Looking back at 2015 there was apprehension about Investment Tax Credit (ITC) downgrading to 10% starting in 2016. Every company in the solar industry whether Installer/EPC, Developer, financial institution and the 150,000 employees were bracing for a minimum 50% reduction in business and potentially as many jobs lost. What they forgot is that on December 17, 2010 President Obama signed into law the cash grant against all odds.
Although it seemed as though the ITC was going to disappear as well, the shrewdness of adding it to the finance bill allowed for the extension without a fight between the Republicans and Democrats. Finally, the two sides did something for the long term reduction in cost and security of energy via solar and wind. The ITC has helped annual solar installation grow by over sixteen hundred (1,600) percent since the ITC was implemented in 2006 – this is a compound annual growth rate of 76 percent. The existence of the ITC through 2016 provided market certainty for companies to develop long-term investments that drove competition and technological innovation, which in turn, lowered costs for consumers.
Five-year extension of ITC
With the success in securing a five-year extension of the ITC, by 2022 a minimum of 100 GW of solar power will be generated in the United States, this equals approximately 150 Terawatt-hours (TWh) of electricity each year. This means the solar industry will generate enough electricity to power over 20 million homes. Solar will account for 3.5% of U.S. electricity generation – up from just 0.1% in 2010. Every year, solar power will offset 100 million metric tons of carbon dioxide (CO2) emissions, equivalent to shutting 26 coal-fired power plants or taking 20 million cars off the roads.

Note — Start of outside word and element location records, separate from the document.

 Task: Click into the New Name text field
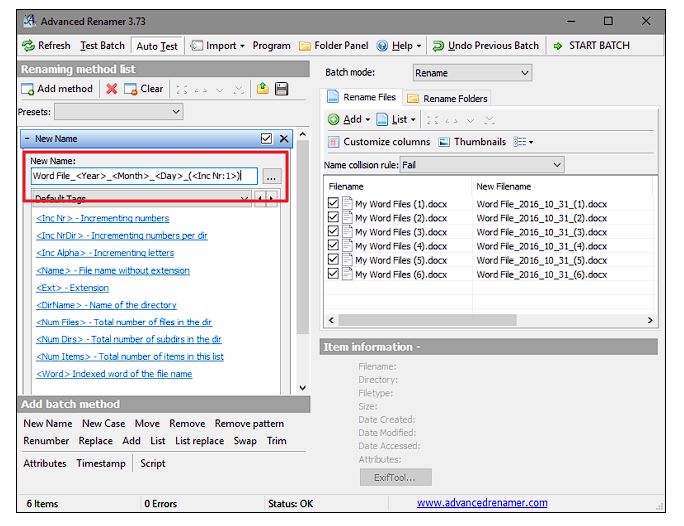[142, 176]
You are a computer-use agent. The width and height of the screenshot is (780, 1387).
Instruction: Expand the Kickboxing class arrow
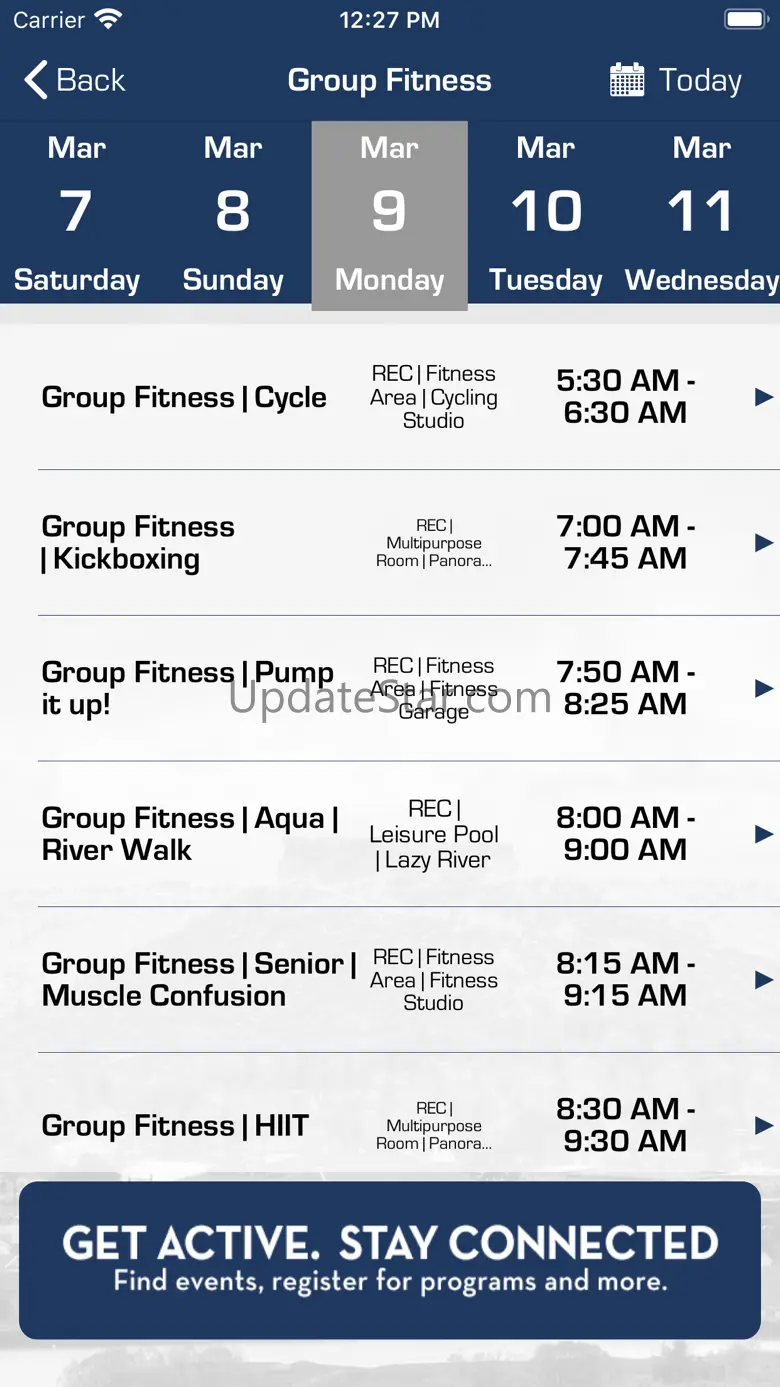(764, 543)
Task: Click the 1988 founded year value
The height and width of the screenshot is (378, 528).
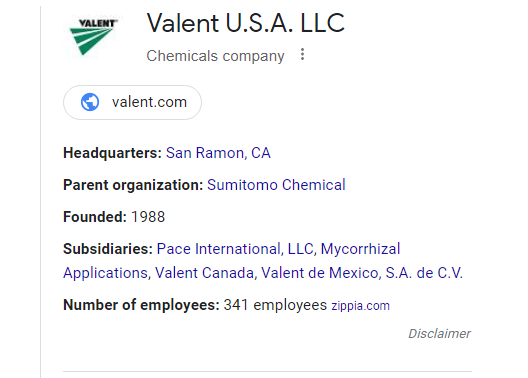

The future of solar is expected to keep growing at a minimum of 27% per year after the end of the ITC in 2022. The reason for the continued growth will be because by 2022 the price for solar and the increase in electric rates will make solar a better investment.
Renewables become the norm for electricity
How much of our electricity can come from renewables? Although it may seem like renewables will always be a small part of electricity, this is a fallacy. As more and more utility, commercial, and residential projects get completed the understanding and interest in renewables increases. It is similar to our fire hydrants, when we first starting using them few were available but because of the value they brought to communities in ensuring rapid dousing of fires with an unending supply of water they became a norm. In the same respect solar and wind will ensure we have an unending supply of low cost energy. Energy price from our utilities will continue to rise at their 6 ½% rate over time. For home owners and business, they can put an end to this continues increase of energy cost.
If you project a 27% increase per year for solar it would take a long time before we reach 40% of our energy coming from solar and 40% from other renewables. Yet my prediction is that by 2050 the United States electricity will be 80% renewables. Of course we do not know about any new technologies which may be added to this mix. For end users, utilities and the planet renewables give back, where fossil fuels take away from our planet.